Due in Section on Friday, March 11, 2016

Part 1 of the homeworks must be completed before section and brought to section. Please refer to the homework turnin instructions.

  1. In a 32-bit machine we subdivide the virtual address into 4 segments as follows:
     
    10-bit
    8-bit
    6-bit
    8 bit
    We use a 3-level page table, such that the first 10-bits are for the first level and so on.
    1. What is the page size in such a system?
    2. What is the size of a page table for a process that has 256K of memory starting at address 0?

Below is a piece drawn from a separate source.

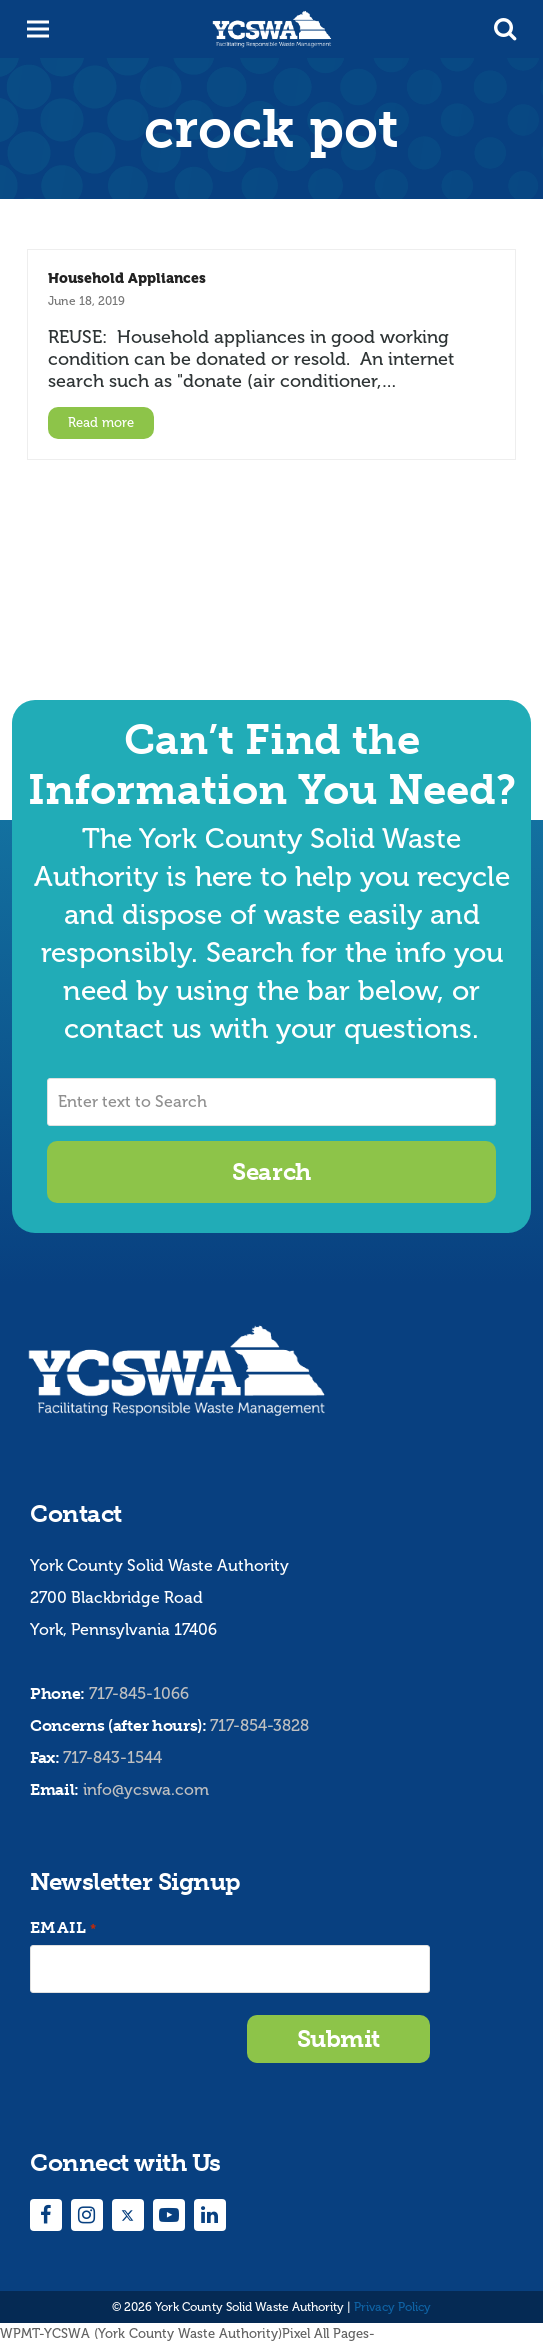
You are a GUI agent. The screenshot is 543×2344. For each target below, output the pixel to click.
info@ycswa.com (146, 1790)
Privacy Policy (392, 2307)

  2. In class, we discussed that paging may increase internal fragmentation. What is internal fragmentation? What steps could you take to reduce it?
  3. Consider a paging system with 16 pages and a page size of 256 bytes. The system has 1024 bytes of physical memory.
    1. How many bits are in a physical address?
    2. How many bits represent the page number?
    3. How many bits are in the complete virtual address?
    4. What size are the page frames?
  4. Sam P. Hacker is a Head Guru in a software company known for operating systems with very sorry quality. Hacker suggested a trick to reduce the pressure on the swap space. Instead of swapping out pages that belong to code texts into the swap area, the operating system could just take away the memory frames. If the code page is needed later, it could be paged directly from its binary file. Hacker's argument is that the operating system will save time by not storing the code page into the swap space, and will save space in the swap area. The code text exists on disk anyway, and could be fetched from there. Would you approve of this design? Why or why not?

  5. Belady's anomaly: Intuitively, it seems that the more frames the memory has, the fewer page faults a program will get. Surprisingly enough, this is not always true. Belady (1969) discovered an example in which FIFO page replacement causes more faults with four page frames than with three. This strange situation has become known as Belady's anomaly. To illustrate, a program with five virtual pages numbered from 0 to 4 references its pages in the order:
    0 1 2 3 0 1 4 0 1 2 3 4
    1. Using FIFO replacement and assuming demand paging, compute the number of page faults with 3 frames. Repeat for 4 frames.
    2. Compute the number of page faults under LRU, the clock algorithm, and the optimal algorithm. What do you notice?